Work instructions » Where in the records does the word "will" occur? Copy each line in which it does.

(Entries shown)

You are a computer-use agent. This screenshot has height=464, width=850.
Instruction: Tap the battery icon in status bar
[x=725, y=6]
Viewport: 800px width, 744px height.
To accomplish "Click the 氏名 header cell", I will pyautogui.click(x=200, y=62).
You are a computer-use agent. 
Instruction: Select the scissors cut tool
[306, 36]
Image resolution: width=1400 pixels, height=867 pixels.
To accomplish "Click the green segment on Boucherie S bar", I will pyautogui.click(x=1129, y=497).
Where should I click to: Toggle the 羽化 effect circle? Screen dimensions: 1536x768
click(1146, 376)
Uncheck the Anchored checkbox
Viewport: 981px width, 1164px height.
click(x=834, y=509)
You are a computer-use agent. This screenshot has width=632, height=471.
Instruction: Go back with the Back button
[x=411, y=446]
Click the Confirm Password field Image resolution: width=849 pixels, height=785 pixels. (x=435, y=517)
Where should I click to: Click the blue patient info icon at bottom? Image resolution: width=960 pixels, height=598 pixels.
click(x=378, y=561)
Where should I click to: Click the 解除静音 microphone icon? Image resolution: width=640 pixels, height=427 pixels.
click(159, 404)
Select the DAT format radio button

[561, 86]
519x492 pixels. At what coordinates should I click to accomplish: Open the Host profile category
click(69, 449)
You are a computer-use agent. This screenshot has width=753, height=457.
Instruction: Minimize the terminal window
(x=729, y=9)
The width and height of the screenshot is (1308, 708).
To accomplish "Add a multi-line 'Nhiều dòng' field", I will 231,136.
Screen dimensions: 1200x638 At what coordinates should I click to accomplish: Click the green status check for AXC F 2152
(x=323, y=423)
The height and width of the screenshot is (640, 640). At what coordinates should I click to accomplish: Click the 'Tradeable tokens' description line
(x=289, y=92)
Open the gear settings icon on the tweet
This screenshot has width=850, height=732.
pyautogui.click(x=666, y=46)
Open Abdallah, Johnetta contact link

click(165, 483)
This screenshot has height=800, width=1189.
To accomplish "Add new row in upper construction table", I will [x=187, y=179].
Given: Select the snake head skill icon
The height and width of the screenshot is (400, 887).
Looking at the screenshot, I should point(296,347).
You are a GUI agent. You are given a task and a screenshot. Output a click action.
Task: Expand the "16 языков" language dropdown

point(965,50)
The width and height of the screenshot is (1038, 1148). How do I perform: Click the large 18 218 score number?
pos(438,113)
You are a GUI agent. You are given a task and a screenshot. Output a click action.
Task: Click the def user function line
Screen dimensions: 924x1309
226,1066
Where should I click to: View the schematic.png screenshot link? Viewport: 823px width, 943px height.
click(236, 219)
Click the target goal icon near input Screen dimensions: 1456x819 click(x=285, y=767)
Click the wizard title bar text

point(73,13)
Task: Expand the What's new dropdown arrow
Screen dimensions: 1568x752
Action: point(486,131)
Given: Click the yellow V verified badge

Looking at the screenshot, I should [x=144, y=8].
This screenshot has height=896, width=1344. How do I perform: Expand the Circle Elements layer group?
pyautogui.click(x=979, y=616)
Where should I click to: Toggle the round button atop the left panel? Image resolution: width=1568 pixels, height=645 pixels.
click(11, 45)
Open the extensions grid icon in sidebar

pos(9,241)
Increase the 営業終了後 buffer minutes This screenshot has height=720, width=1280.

(End Entries shown)

Exercise solution »
To accomplish "Click the 氏名 header cell", I will pyautogui.click(x=200, y=62).
To accomplish "Click the green segment on Boucherie S bar", I will pyautogui.click(x=1129, y=497).
To accomplish "Add a multi-line 'Nhiều dòng' field", I will 231,136.
To accomplish "Add new row in upper construction table", I will [x=187, y=179].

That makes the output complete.